Todd Brown, Founder and Editor
Parca is a bad man. There's no denying that. Brutal, violent, he's been running with gangs for most of his life and left more than one body in his wake. He's good at that part. Good enough that he's feared in the slums for his ruthless behavior. But 'most of his life' isn't all of his life and there was a time before all of this for Parca, a time when he was in love. And when the object of his affections is struck down in the cross fire during one of his own violent acts, there is nothing - literally nothing - that Parca won't due to save her. And if that means taking an entire medical clinic hostage, then so be it.
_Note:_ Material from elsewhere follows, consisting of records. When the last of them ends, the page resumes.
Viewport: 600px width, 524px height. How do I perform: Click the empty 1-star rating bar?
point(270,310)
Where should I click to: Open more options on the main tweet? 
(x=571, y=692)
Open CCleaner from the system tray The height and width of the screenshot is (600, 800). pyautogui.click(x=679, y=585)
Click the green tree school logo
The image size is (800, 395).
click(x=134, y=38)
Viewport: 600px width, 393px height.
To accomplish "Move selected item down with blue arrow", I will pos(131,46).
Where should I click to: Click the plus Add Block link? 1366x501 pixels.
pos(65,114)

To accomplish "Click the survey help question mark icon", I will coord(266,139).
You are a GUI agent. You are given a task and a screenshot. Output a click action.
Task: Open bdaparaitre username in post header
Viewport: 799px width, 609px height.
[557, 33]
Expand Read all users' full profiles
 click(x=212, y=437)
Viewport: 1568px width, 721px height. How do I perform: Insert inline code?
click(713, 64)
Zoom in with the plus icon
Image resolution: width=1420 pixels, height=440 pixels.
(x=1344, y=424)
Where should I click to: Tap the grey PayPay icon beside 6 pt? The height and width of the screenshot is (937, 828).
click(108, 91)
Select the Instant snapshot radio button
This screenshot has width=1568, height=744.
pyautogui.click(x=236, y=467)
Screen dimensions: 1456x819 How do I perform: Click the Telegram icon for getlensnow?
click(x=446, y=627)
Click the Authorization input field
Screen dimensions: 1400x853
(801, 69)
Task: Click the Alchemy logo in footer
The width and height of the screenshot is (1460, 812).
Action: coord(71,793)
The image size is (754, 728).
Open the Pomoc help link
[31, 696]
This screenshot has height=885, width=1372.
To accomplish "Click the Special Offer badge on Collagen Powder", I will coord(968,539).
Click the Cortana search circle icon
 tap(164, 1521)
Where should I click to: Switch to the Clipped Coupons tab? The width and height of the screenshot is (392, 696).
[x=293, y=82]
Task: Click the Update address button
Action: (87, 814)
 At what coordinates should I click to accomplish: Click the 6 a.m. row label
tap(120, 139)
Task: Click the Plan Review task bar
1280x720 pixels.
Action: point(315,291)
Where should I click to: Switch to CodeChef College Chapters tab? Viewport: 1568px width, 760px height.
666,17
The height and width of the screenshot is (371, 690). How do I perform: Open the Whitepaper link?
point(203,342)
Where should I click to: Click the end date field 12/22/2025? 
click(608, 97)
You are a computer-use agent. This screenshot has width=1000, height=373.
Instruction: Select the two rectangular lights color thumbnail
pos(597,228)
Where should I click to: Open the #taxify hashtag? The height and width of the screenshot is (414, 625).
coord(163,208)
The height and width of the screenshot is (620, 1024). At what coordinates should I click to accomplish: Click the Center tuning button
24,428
Set against the backdrop of an actual medical strike that shut down Venezuela's hospitals in 1996, Diego Velasco's The Zero Hour (La Hora Cero) begins as a brawny, 70s influenced action flick before twisting and reshaping itself into a violent hostage drama with a socially aware heart. Yes, amidst the blood there is a layer of social satire, Velasco making it clear that as bad a man as his protagonist very clearly is, there is a reason he has become so and plenty of blame to go around.

Venezualan musician / actor Zapata 666 is the heart of the movie as Parca, and both its greatest strength and greatest weakness. There's something undeniably primal about him, an energy and menace that makes his outbursts of violence compelling and disturbingly believable. But, both with his character and Zapata's performance, there is something almost too blunt about Parca, too lacking in subtlety. He struggles some in the quiet moments, the picture having difficulty bridging the action to the character moments that drive the back half of the film.

That said, keep a close eye on director and co-writer Diego Velasco. The man has an undeniable gift for staging action, the opening car chase and gun play sequences positively jumping off the screen. Velasco has a sharp eye for composition, a marked preference for keeping things real and gritty, and - along with editor Otto Scheuren - the ability to keep the pace crackling. Should Velasco choose to go all out with the action in some future project the results could be truly fearsome.